Background: The ACTH receptor (melanocortin 2 receptor MC2R) is unique in that it is highly selective for ACTH and excludes all other MSH peptides. This contrasts with all other members of the melanocortin receptor family, which show broader specificity. The specificity of recognition of ACTH by the MC2R appears to depend on the presence of four basic residues, lysine, lysine, arginine, arginine at positions 1518. Of α-, β- and γ-MSH are either identical to, or highly homologous to the first 13 residues of ACTH and therefore lack these basic residues. Examination of the MC2R sequence reveals four extra acidic residues in the extracellular domains when compared to the MC1,3,4 and 5 receptors.
Aim: To test the hypothesis that the acidic-basic residue interaction determines the high selectivity of the MC2R for ACTH.

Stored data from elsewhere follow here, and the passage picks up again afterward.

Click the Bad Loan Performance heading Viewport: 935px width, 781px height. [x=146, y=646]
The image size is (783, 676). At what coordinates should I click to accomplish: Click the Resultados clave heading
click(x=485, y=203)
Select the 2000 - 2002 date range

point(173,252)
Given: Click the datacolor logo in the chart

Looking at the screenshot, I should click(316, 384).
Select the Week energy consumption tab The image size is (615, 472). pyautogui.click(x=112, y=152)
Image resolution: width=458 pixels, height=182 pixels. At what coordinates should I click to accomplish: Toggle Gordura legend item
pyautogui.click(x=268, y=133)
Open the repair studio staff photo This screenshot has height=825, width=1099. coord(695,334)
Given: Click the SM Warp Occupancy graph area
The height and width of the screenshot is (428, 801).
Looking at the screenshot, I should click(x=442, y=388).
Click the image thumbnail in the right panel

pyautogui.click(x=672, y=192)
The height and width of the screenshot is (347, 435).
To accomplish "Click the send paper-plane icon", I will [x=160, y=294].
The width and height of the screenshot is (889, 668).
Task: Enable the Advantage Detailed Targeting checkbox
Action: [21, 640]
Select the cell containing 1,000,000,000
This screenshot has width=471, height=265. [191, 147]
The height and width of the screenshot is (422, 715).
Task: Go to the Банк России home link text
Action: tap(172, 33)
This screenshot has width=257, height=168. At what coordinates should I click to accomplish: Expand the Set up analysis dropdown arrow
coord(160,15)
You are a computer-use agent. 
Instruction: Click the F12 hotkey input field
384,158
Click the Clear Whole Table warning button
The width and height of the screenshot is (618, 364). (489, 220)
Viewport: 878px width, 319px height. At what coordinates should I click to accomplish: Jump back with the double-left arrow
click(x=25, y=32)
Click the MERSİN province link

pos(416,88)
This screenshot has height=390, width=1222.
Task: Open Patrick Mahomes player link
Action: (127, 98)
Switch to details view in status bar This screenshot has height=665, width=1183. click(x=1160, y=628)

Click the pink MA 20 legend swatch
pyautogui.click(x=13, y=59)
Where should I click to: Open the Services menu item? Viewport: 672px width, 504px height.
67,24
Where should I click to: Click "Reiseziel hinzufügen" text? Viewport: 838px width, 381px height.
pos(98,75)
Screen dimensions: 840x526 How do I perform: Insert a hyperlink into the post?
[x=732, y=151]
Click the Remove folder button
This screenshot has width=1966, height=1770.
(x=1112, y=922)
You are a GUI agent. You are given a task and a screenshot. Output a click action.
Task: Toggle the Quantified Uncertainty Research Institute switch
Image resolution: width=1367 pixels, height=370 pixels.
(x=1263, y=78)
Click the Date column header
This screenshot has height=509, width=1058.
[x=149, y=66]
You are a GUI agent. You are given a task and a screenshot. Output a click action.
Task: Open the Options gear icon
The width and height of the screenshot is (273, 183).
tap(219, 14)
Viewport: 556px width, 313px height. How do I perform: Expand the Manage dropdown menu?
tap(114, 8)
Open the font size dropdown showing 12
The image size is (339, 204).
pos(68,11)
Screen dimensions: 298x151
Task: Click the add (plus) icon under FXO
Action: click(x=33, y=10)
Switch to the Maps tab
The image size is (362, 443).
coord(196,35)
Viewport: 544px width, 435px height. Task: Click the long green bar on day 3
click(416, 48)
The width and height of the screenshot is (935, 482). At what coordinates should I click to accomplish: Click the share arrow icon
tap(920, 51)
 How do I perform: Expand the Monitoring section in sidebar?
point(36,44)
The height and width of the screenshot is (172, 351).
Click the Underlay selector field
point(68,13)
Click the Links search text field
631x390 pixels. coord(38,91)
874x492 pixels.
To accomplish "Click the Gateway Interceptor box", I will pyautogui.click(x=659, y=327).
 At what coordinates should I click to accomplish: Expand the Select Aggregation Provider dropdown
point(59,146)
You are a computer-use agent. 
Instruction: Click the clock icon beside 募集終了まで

Methods: Using site-directed mutagensis of the MC2R, the four acidic residues (E9, D20, E99 and D104) were replaced individually and in all combinations with alaine. These were transiently expressed in HEK293-MRAPα cells which stably express the MRAPα accessory protein for the MC2R. Signalling activity was measured using a co-transfected cAMP responsive-luciferase reporter system.
Results: All four single mutations demonstrated good cell surface expression by confocal microscopy. The 15 possible combinations of MC2R substitutions were transfected and stimulated with ACTH139 (10−7 M) and α-MSH (10−7 M). Results were expressed as α-MSH signal/ACTH signal and showed increased responsiveness when any two or three acidic residues were substituted and maximal activity when either all four residues or D20, E99 and D104 were replaced.
Conclusions: These findings are consistent with the hypothesis that interaction between the basic core of ACTH and the identified acidic residues in MC2R are an essential event in ligand recognition by this receptor and may explain the inability of MSH peptides to activate MC2R.